EXERCISE TASK
Rewrite the data starting with the line containing "Where should I" and going through the line containing "click(x=141, y=723)", swapping "payment history" for "order history" and keeping everything else the same. Leave the pictures out of your answer.

==========

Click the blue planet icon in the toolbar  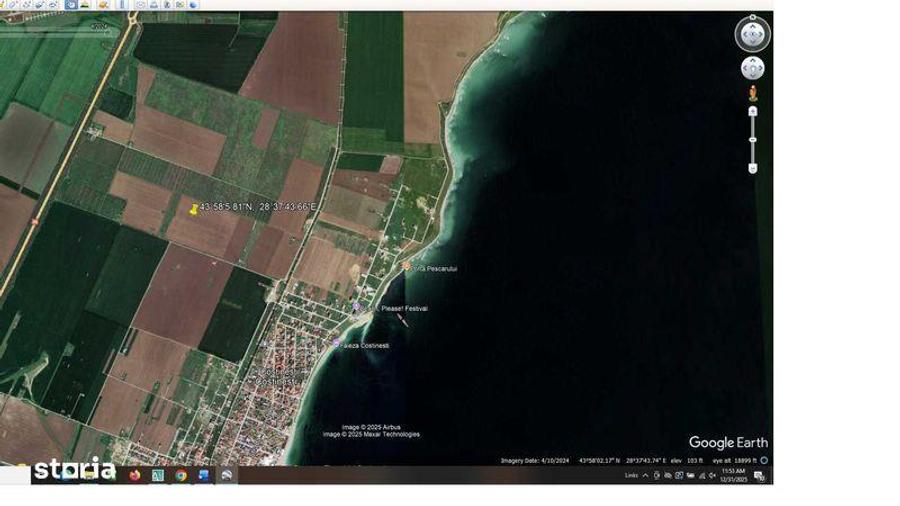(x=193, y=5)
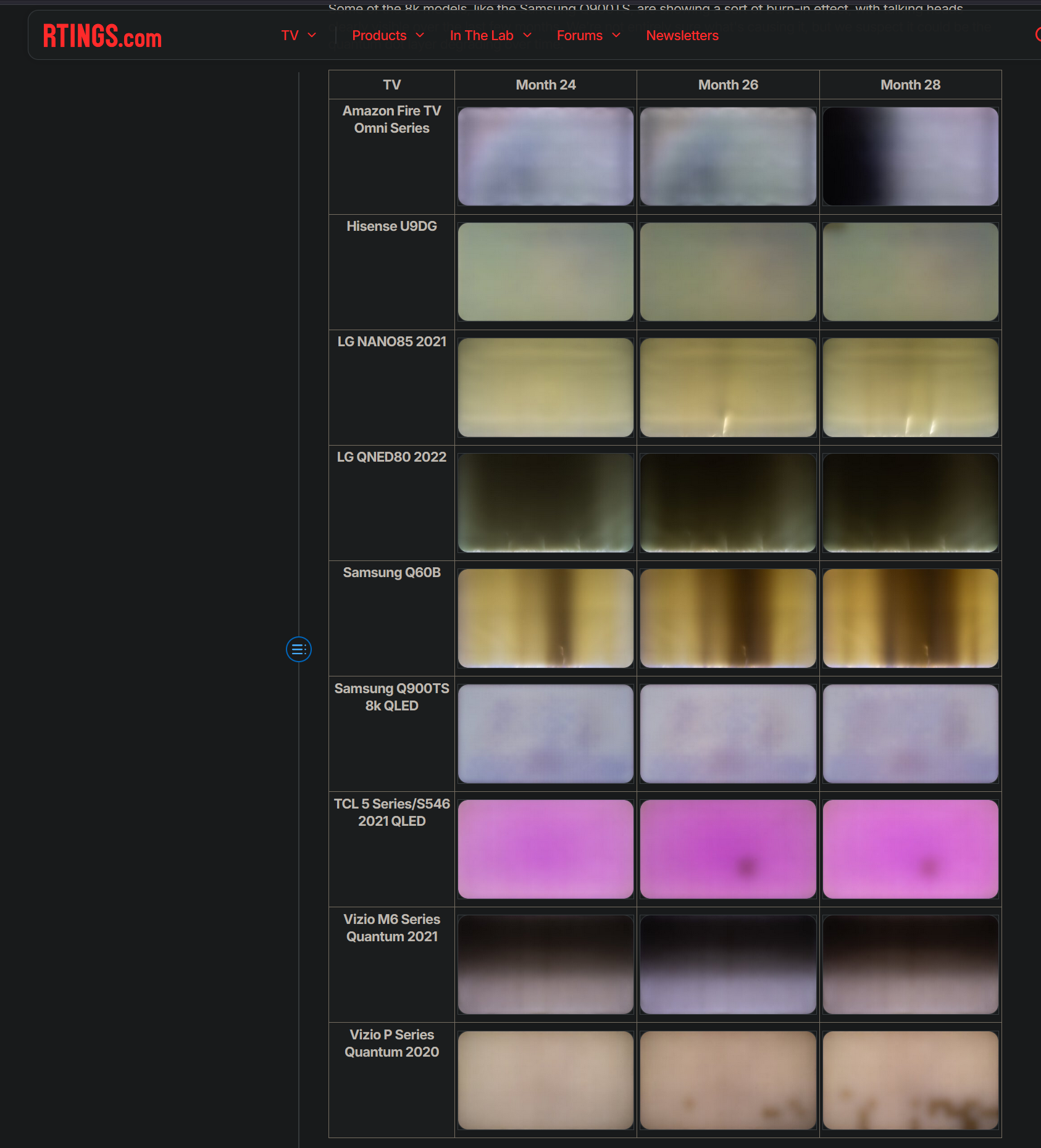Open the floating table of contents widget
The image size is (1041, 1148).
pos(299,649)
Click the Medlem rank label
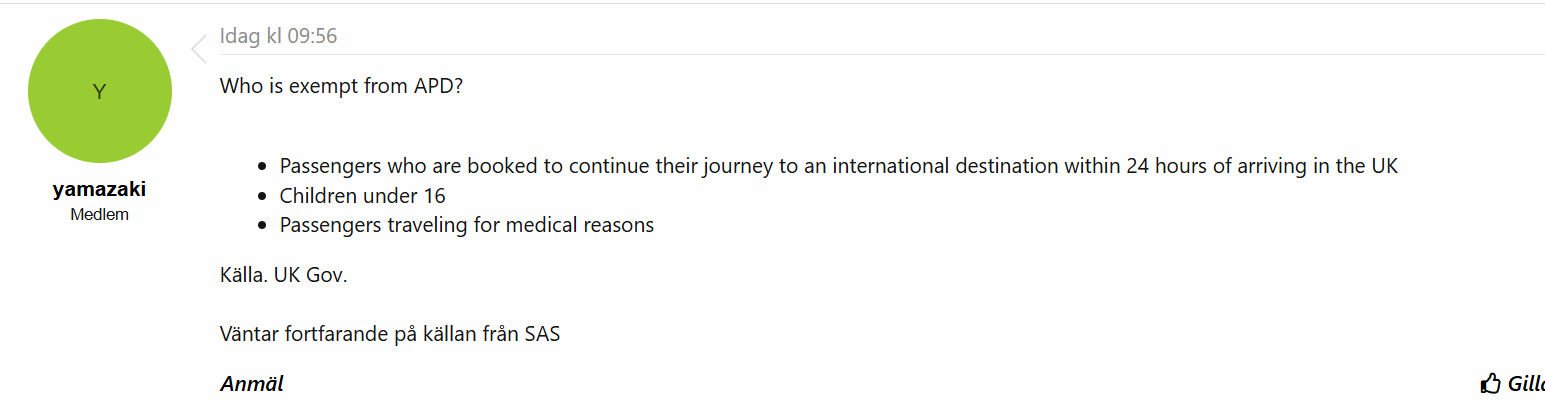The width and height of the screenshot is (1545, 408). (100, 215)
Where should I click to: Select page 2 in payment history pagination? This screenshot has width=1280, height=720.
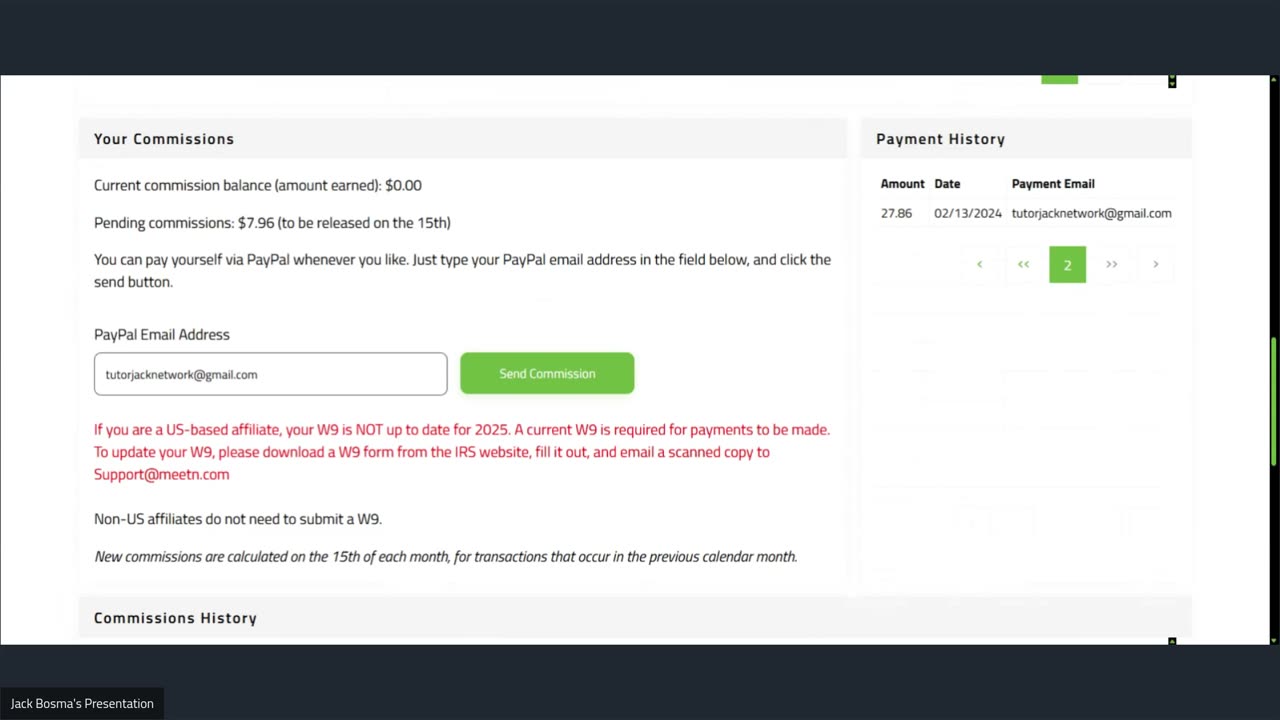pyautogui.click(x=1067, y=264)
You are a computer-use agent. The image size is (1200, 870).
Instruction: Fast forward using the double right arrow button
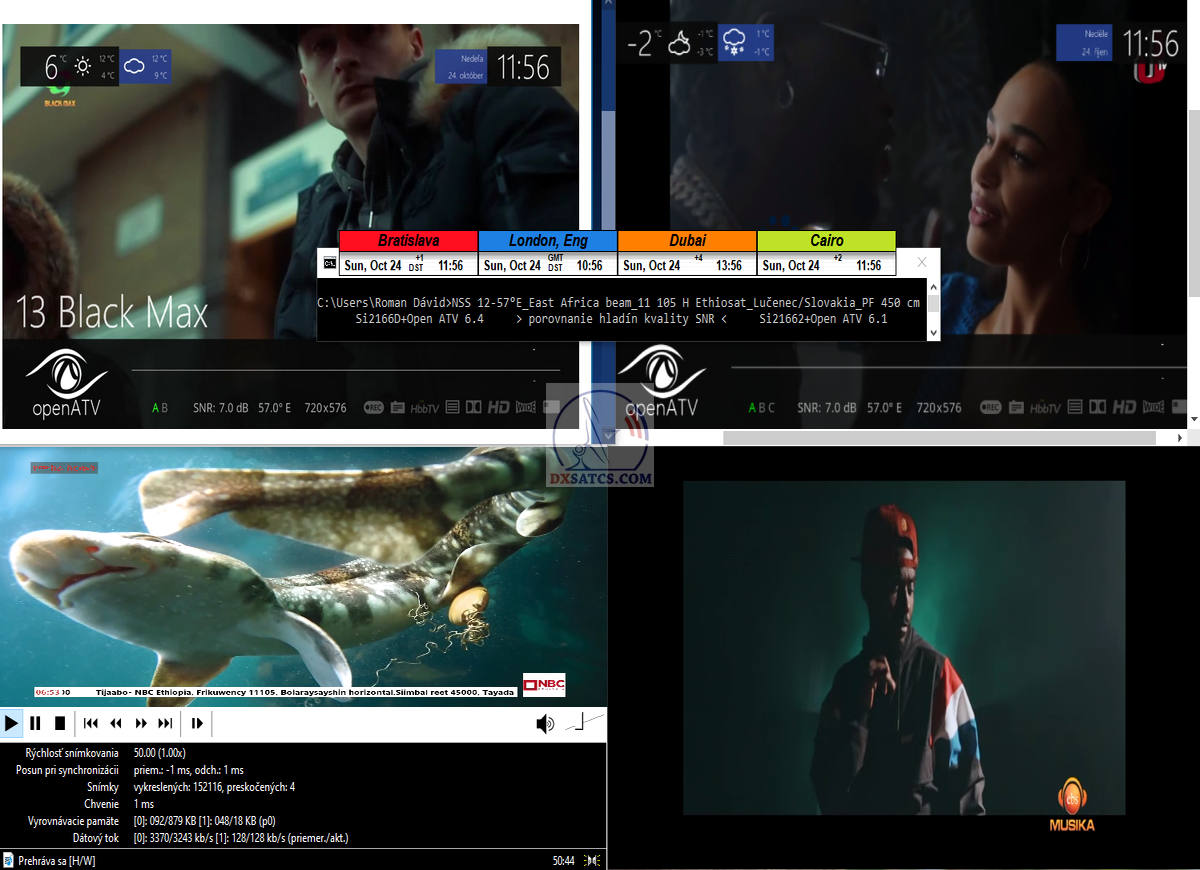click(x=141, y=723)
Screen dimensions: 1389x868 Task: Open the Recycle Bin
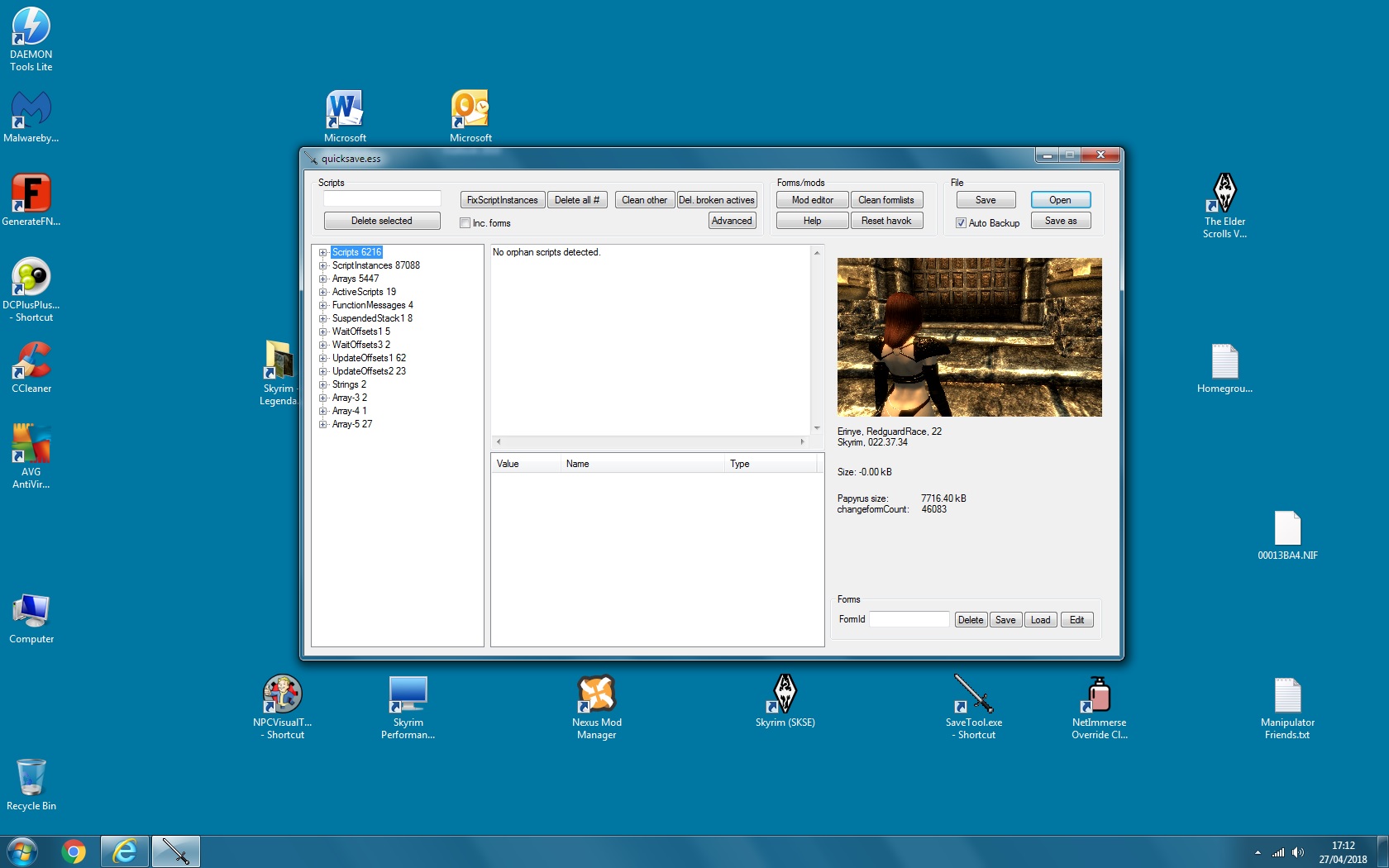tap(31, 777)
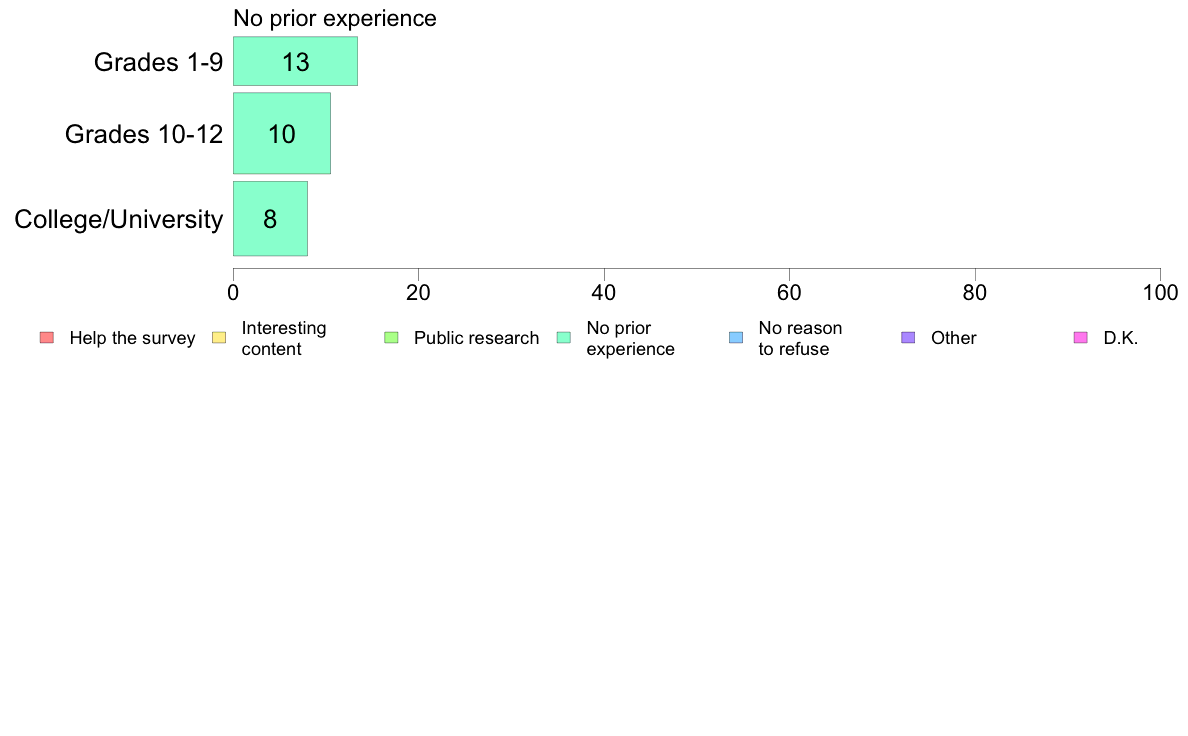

==========

TASK RESPONSE
Where should I click to: Select page 2 in order history pagination? This screenshot has width=1280, height=720.
pyautogui.click(x=1067, y=264)
You are a computer-use agent. The image size is (1200, 870).
Instruction: Fast forward using the double right arrow button
click(x=141, y=723)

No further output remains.